The PFI’s political wing, Social Democratic Party of India (SDPI), already has a significant following in Kerala, Tamil Nadu and Karnataka. The PFI’s formulations of “total empowerment” for Muslims, Dalits, Adivasis and other Hindu Backward Castes have connected them with other Muslim political groups and parties.
The Asom United Democratic Front (AUDF), led by perfume magnate Maulana Badruddin Ajmal, has declared solidarity with the PFI. The AUDF, with 14 MLAs in the 126-member Assam legislature and a 13% vote share is a significant player in Assam politics. Political midgets like the MilliEttehad Parishad in West Bengal and the Tamil Nadu Muslim Munnetra Kazhgam (TMMK) have joined the PFI-led national alliance of Muslim groups and parties.
Much of this comes from the PFI’s Kozhikode conference in 2017, which was also attended by the then Vice President of India, Mr. Hamid Ansari. There, Ebrahim Rasool, then advisor to the South African President, energised the PFI leadership with a simple proposition: “Muslims in South Africa account for 3 percent of its population, but have 15 percent representation in Parliament. If we can do it, why can’t the 13 percent Muslims in India do the same thing”?
Apart from its involvement in extremist and political activities, the organisation is also actively involved in radical activities like conversion including marriages. It systematically runs “Da’wa” centres through a network of Da’wa workers to introduce Islam to non-Muslims. While PFI claims them to be ‘religious propagation and education centres’, many believe them to be conversion centres.
NIA in its report claimed that the PFI is a “threat to national security” and is using outfits like Sathya Sarini in Malapurram to carry out “forced conversions”. Meanwhile, Green Valley Foundation was serving as place for secret meetings of cadres and reportedly running anti-national activity.
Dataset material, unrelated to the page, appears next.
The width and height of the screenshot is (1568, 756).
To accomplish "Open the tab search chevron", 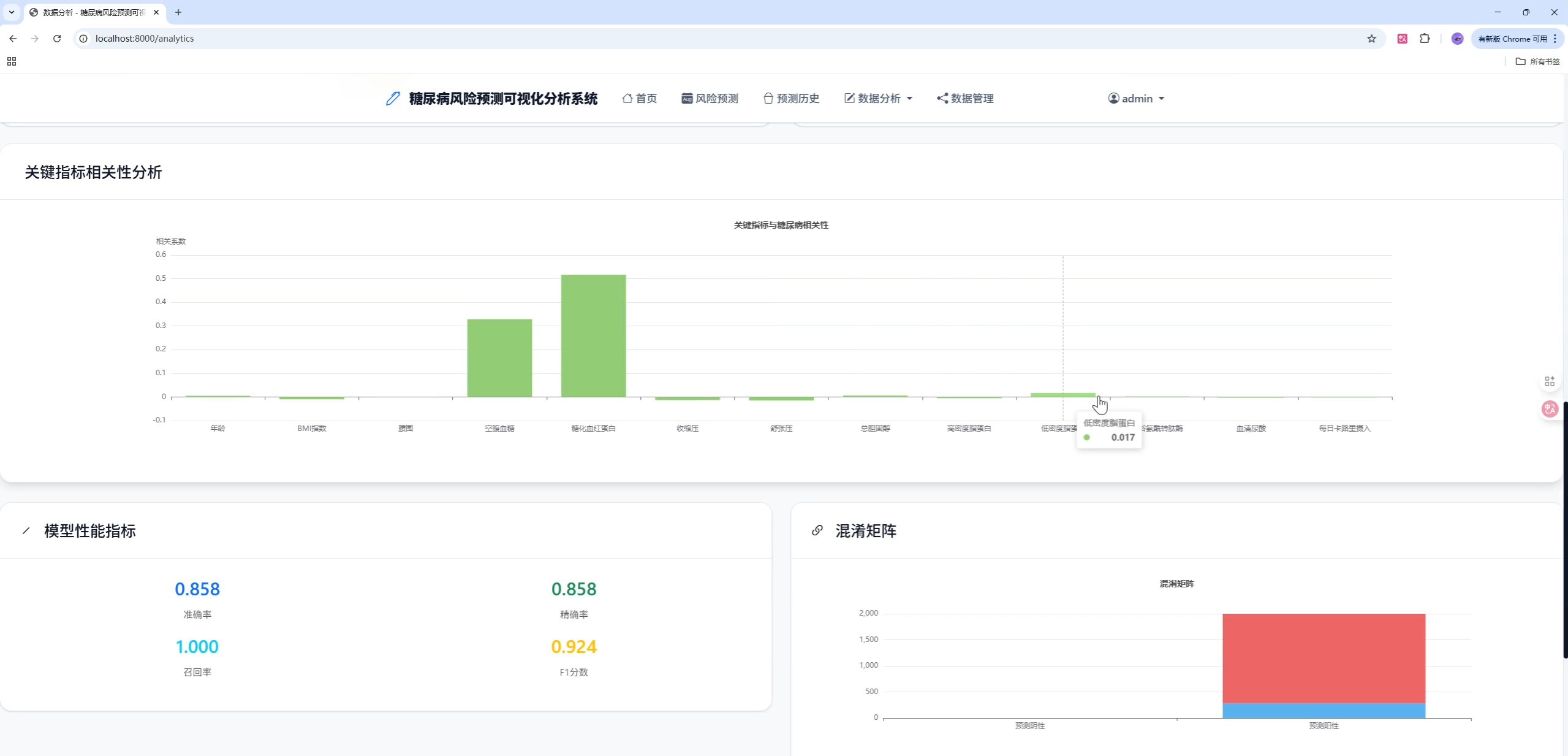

Another danger is the common platform which the organisation shares with Maoist and Dalit extremist organisation like the Bhim Army.
PFI is expanding base pan-India by spreading a belief among the Muslims, Dalits and Adivasis that they are being cheated by the political parties. It is a major cause of worry. The new found nexus of PFI and Bhim Army is likely to turn into an armed insurgency in UP and Bihar. It is also known to be reviving contacts with Khalistanis at the behest of ISI to revive the Khalistani movement in Punjab. PFI’s soft corner and association with the Rohingyas is also well established.
Some of the PFI cadre had also gone to Syria to join the ISIS. With the disintegration of ISIS many of them must be looking to sneak back into Kerala. The intelligence agencies should remain on a very high alert to beat this desire of theirs, else they could become the mastermind of jihadi movement in India since they are very highly indoctrinated.
The growing pan-India axis between the PFI-Dalits and Adivasis is a grave and serious threat to national security. Unless dealt with an iron hand straightway there is every likely hood of PFI posing a grave challenge to nation’s unity. The organisation should be declared a banned organisation and action taken to demobilise and de-radicalise its cadre.